Although the ASCO Value Framework is an important step to quantify the value of cancer therapies, a new study has found that it has essential limitations for its application in clinical practice for the treatment of chronic lymphocytic leukemia.
Although the American Society of Clinical Oncology (ASCO) Value Framework is an important step to quantify the value of cancer therapies, a new study has found that it has essential limitations for its application in clinical practice for the treatment of chronic lymphocytic leukemia (CLL). These limitations include a lack of clinically relevant validated thresholds for net health benefit (NHB) and the lack of incorporation of grade 5 toxicities/treatment-related deaths into its methodology, according to the study published in the Journal of Oncology Practice.
“There is an evolving movement to quantify value for pricing purposes, value-based insurance design, and value-based physician reimbursement models,” wrote Erlene K. Seymour, MD, of Karmanos Cancer Institute/Wayne State University, and colleagues. “We would suggest that to optimize the usefulness of these value frameworks, direct comparator trials using two regimens with strong efficacy be highly encouraged.”
The ASCO Value Framework was designed to help define the clinical benefit of a therapy to patients by incorporating three concepts of quality care: clinical benefit, toxicity, and cost. In this study, Seymour and colleagues used the revised ASCO Value Framework to compare the NHB and cost among regimens used to treatment CLL.
They reviewed the current National Comprehensive Cancer Network (NCCN) guidelines for CLL and calculated the NHB and cost within Medicare for all studies that could be analyzed using the Value Framework.
Although they screened 49 studies, only 10 studies (20%) could be evaluated. In these 10 studies there were 17 different comparisons among 14 different regimens. Six of the studies used “less potent” control arms considered to be least-preferred NCCN regimens.

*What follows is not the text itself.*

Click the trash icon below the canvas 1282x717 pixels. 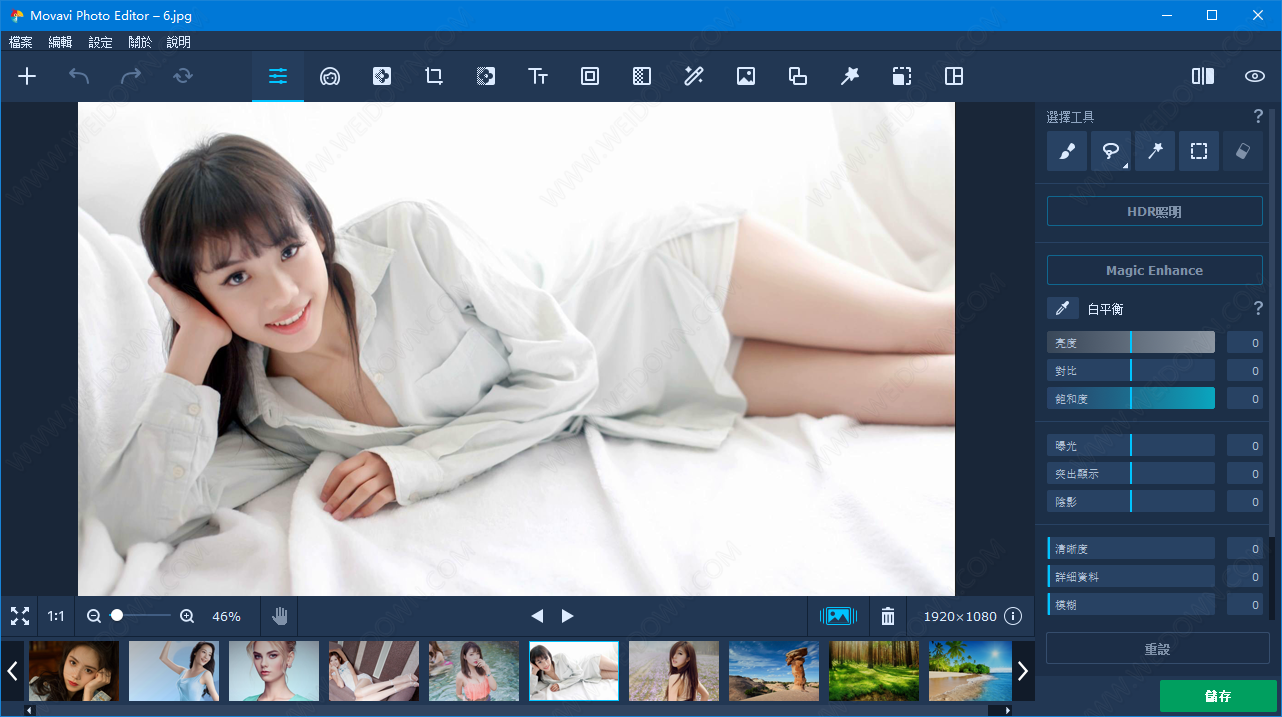[x=887, y=616]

Clinical benefit score is indicative of the benefit of an experimental regimen against the control, with the higher the score the better the efficacy compared with the control. Toxicity scores reflect the adverse effects of an experimental arm compared with a control with a higher score indicating a more toxic experimental regimen compared with standard of care. The NHB score was calculated by the clinical benefit score minus the toxicity score plus bonus points for treatment-free interval, quality of life, and palliation of cancer-related symptoms.
When comparing regimens studied against the control arm, ranking NHB scores were comparable to their preference in the NCCN guidelines.
“However, validated thresholds to define clinically meaningful high vs low values are still needed,” the researchers wrote.
NHB scores varied depending on which variables were used: overall survival, progression-free survival, or overall response rate.
“Additionally, bonus points are hard to incorporate, because ideally, we would use variables that were reported within the same study,” the researchers wrote. “Often variables such as quality of life are gathered but not reported. We would strongly encourage investigators and sponsors to take a more uniform approach in reporting the clinical variables needed to optimize comparisons made using the framework.”
Finally, treatment-related deaths were not weighted in the toxicity scores.
“The toxicity score methodology failed to appreciate a difference between bendamustine/rituximab and fludarabine/cyclophosphamide, and rituximab, suggesting that incorporation of treatment-related mortality and placing of higher weights on certain toxicities are needed to decipher clinically appreciated differences,” the researchers wrote.
Based on these results, more work is needed when designing and reporting clinical trials to translate these value frameworks into everyday clinical practice.